Turning to the merits of the service issue, we are in accord with the defendants’ assertion that the plaintiffs’ Federal action was never properly commenced. Although Federal Rules of Civil Procedure, rule 4 was amended in 1983 to permit service by first class mail in Federal District Courts (see, Fed Rules Civ Pro, rule 4 [c] [2] [C] [ii]), Federal Rules of Civil Procedure, rule 4 (f) nevertheless, "restricts service to within the territorial limits of the state in which the district court is held unless service is otherwise authorized by a federal statute or Rule” (Thermo-Cell Southeast v Technetic Indus., 605 F Supp 1122, 1123-1124; see, 2 Moore, Fed Prac If 4.42; Siegel, Practice Commentaries, Fed Rules Civ Pro, rule 4, 28 USCA Fed Rules Civ Pro, rule 4, C4-25, 1991 Supp Pamph, at 46-50). The clear weight of Federal authority is to the effect that the mail service provision may not be employed to expand the territorial limitations prescribed by Federal Rules of Civil Procedure, rule 4 (f) in diversity cases involving out-of-State defendants (see, Datskow v Teledyne, Inc., 899 F2d 1298, 1302, cert denied — US —, 111 S Ct 149; Fed Rules Civ Pro, rule 4 [e], [ff; see also, Matesic v Curtiss-Wright Corp., 128 FRD 30, 31 [WD NY]; Poulos v Wilson, 116 FRD 326 [D Vt]; Catalyst Energy Dev.

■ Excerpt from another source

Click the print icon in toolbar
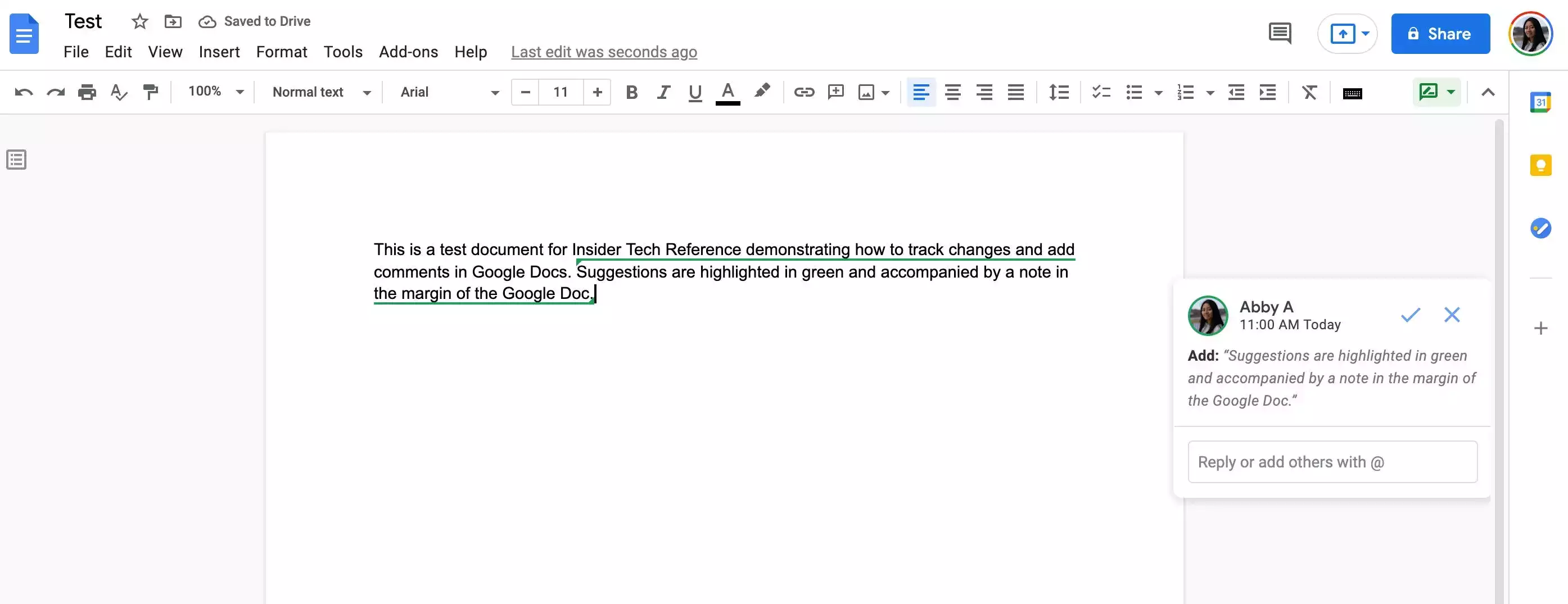The image size is (1568, 604). point(87,93)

Corp. v Iron Mountain Mines, 108 FRD 427 [SD NY]; Grosser v Commodity Exch., 639 F Supp 1293, 1315-1316, affd 859 F2d 148; Thermo-Cell Southeast v Tech*113netic Indus., supra; May Co. v Hyatt, 98 FED 569 [SD NY]). Moreover, while Federal Rules of Civil Procedure, rule 4 (c) (2) (C) (i) allows service by any means permissible under State law, the defendants correctly point out that when the plaintiffs’ service was attempted in 1987, New York State did not authorize service of process by mail (see, Datskow v Teledyne Inc., supra, at 1302; see also, CPLR 312-a, as amended by L 1989, ch 274; Siegel, NY Prac § 76A [2d ed 1990]).

Since the method of service employed in the District Court was authorized neither by the Federal rule nor by State statute, the plaintiffs’ Federal action was never "commenced” within the meaning of CPLR 205 (a) (see, Markoff v South Nassau Community Hosp., 61 NY2d 283, 287; Parker v Mack, 61 NY2d 114, 117; Prevost v Hartman, 103 AD2d 842; cf, Fleming v Long Is. R. R., 72 NY2d 998, 999). As a consequence, the plaintiffs were not entitled to commence a new, but otherwise time-barred action in the Supreme Court pursuant to CPLR 205 (a) (see, Markoff v South Nassau Community Hosp., supra; Parker v Mack, supra; Prevost v Hartman, supra; Frerk v Mercy Hosp., 99 AD2d 504, 505, affd 63 NY2d 635; see also, Carrick v Central Gen. Hosp., 51 NY2d 242, 250; Erickson v Macy, 236 NY 412, 414-415). In light of the foregoing, the defendants’ motion to dismiss the plaintiffs’ action as untimely should have been granted. Mangano, P. J., Kooper, Rosenblatt and O’Brien, JJ., concur.